Loading calibration solutions from a measurement set

The default method for accessing calibrations is from a measurement set format (which is a directory).


In [114]:
from askap.accessors.calibration import Source

In [112]:
ls -ld *.tab/


drwxr-xr-x@ 7 ban115  at-aipsusr  238 24 Oct 15:43 caldata1.tab//
drwxr-xr-x@ 7 ban115  at-aipsusr  238 24 Oct 15:21 calibdata.tab//

In [113]:
src = Source('calibdata.tab')

The most recent solution ID is available as a property:


In [15]:
src.most_recent_solution_id


Out[15]:
0

If you're just intrested in the most recent solution you can get the accessor with


In [103]:
ac = src.most_recent_accessor

Single value access

Raw access to the bandpass, gain, leakage, and full Jones matrix is available with the get() commands, e.g.


In [18]:
ant = 3
beam= 0
chan = 4

In [19]:
ac.get_gain(ant, beam)


Out[19]:
<askap.accessors._accessors.JonesJTerm at 0x1099b5ed0>

Aaah, but waht is this freaky JonesJTerm? - it just has 4 useful properties


In [20]:
dir(ac.get_gain(ant, beam))


Out[20]:
['__class__',
 '__delattr__',
 '__dict__',
 '__doc__',
 '__format__',
 '__getattribute__',
 '__hash__',
 '__init__',
 '__module__',
 '__new__',
 '__reduce__',
 '__reduce_ex__',
 '__repr__',
 '__setattr__',
 '__sizeof__',
 '__str__',
 '__subclasshook__',
 '__weakref__',
 'g1',
 'g1IsValid',
 'g2',
 'g2IsValid']

In [21]:
g = ac.get_gain(ant, beam)
print 'Gain was', g.g1, g.g2, 'Valid flags:', g.g1IsValid, g.g2IsValid


Gain was (1+0j) (1+0j) Valid flags: False False

The bandpass is similar, but needing a channel number too


In [22]:
bp  = ac.get_bandpass(ant, beam, chan)

In [23]:
print 'Bandpass was', bp.g1, bp.g2, 'Valid flags:', bp.g1IsValid, bp.g2IsValid


Bandpass was (-0.45052626729-0.704844295979j) (0.12813809514+0.942421197891j) Valid flags: True True

Leakage is a different data type


In [26]:
lk =  ac.get_leakage(ant, beam)
dir(lk)


Out[26]:
['__class__',
 '__delattr__',
 '__dict__',
 '__doc__',
 '__format__',
 '__getattribute__',
 '__hash__',
 '__init__',
 '__module__',
 '__new__',
 '__reduce__',
 '__reduce_ex__',
 '__repr__',
 '__setattr__',
 '__sizeof__',
 '__str__',
 '__subclasshook__',
 '__weakref__',
 'd12',
 'd12IsValid',
 'd21',
 'd21IsValid']


In [28]:
print 'Leakage was', lk.d12, lk.d21, 'Valid flags:', lk.d12IsValid, lk.d21IsValid


 Leakage was 0j 0j Valid flags: False False

Jones is a 2x2 numpy array, unmasked


In [105]:
ac.get_jones(ant, beam, chan)


Out[105]:
array([[-0.44971299-0.70564002j,  0.05768348-0.12381425j],
       [ 0.06421472+0.00320966j, -0.93064499-0.0232438j ]])

Sliced access

If you want access to the whole data as one big numpy block, try this:


In [31]:
bp_g1, bp_g2 = ac.bandpass[:,:,:]

In [32]:
bp_g1.shape


Out[32]:
(36, 1, 8)

The bandpass property is sliceable, and returns g1 and g2 as a tuple.

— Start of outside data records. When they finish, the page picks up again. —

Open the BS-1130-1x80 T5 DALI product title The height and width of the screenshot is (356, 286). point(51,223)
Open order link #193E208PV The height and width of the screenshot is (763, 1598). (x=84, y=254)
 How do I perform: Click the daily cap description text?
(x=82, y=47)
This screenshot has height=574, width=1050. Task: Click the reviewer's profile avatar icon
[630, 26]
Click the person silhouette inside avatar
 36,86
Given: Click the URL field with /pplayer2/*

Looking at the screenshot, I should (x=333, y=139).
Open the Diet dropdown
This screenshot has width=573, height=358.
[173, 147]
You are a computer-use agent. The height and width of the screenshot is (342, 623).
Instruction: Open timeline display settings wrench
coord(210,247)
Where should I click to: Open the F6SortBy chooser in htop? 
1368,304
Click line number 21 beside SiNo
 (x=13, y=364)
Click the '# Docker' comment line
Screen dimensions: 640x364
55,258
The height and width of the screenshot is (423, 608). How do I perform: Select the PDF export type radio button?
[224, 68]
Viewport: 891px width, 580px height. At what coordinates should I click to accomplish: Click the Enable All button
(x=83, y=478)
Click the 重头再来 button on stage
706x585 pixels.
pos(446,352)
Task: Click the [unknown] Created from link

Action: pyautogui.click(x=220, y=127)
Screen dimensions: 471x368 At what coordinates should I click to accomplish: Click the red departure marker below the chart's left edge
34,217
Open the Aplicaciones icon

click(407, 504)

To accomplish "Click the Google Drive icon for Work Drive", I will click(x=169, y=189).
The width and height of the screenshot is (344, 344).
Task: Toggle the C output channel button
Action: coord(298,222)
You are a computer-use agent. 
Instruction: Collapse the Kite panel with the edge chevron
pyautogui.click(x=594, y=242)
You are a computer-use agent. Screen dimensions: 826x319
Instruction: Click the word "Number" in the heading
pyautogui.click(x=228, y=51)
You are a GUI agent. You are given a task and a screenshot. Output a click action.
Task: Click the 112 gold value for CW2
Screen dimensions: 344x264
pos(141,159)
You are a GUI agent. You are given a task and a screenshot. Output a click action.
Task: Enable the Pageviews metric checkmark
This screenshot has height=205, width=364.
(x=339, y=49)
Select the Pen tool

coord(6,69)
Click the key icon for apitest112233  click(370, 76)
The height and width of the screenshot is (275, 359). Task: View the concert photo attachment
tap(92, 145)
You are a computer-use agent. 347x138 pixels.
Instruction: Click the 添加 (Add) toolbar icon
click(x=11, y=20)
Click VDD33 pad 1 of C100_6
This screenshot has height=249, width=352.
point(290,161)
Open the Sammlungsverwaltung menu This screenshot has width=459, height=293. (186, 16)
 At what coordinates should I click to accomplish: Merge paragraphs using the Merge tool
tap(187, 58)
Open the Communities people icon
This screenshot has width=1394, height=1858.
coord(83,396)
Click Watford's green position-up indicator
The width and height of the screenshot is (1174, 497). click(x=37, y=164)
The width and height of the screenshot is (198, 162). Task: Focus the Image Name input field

They are each masked numpy arrays of size Nant x Nbeam x Nchan. If you feel the need, you can plot them up too (although this case is not especially interesting):


In [61]:
subplot(2,2,1)
plot(abs(bp_g1[:, 0, :]).T)
ylabel('Amplitude')
title('G1')
subplot(2,2,3)
plot(degrees(angle(bp_g1[:, 0, :]).T))
ylabel('Phase (deg)')

xlabel('channel')
subplot(2,2,2)
plot(abs(bp_g2[:, 0, :]).T)
title('G2')
subplot(2,2,4)
plot(degrees(angle(bp_g2[:, 0, :]).T))
xlabel('channel')


Out[61]:
<matplotlib.text.Text at 0x10d5612d0>

Maybe un-transpose that puppy up a little


In [106]:
subplot(2,2,1)
plot(abs(bp_g1[:, 0, :]))
ylabel('Amplitude')
title('G1')
subplot(2,2,3)
plot(degrees(angle(bp_g1[:, 0, :])))
ylabel('Phase (deg)')

xlabel('Antenna')
subplot(2,2,2)
plot(abs(bp_g2[:, 0, :]))
title('G2')
subplot(2,2,4)
plot(degrees(angle(bp_g2[:, 0, :])))
xlabel('Antenna')


Out[106]:
<matplotlib.text.Text at 0x11052de90>

Hmm, looks like the same solution for every channel - yeah, we saw that before!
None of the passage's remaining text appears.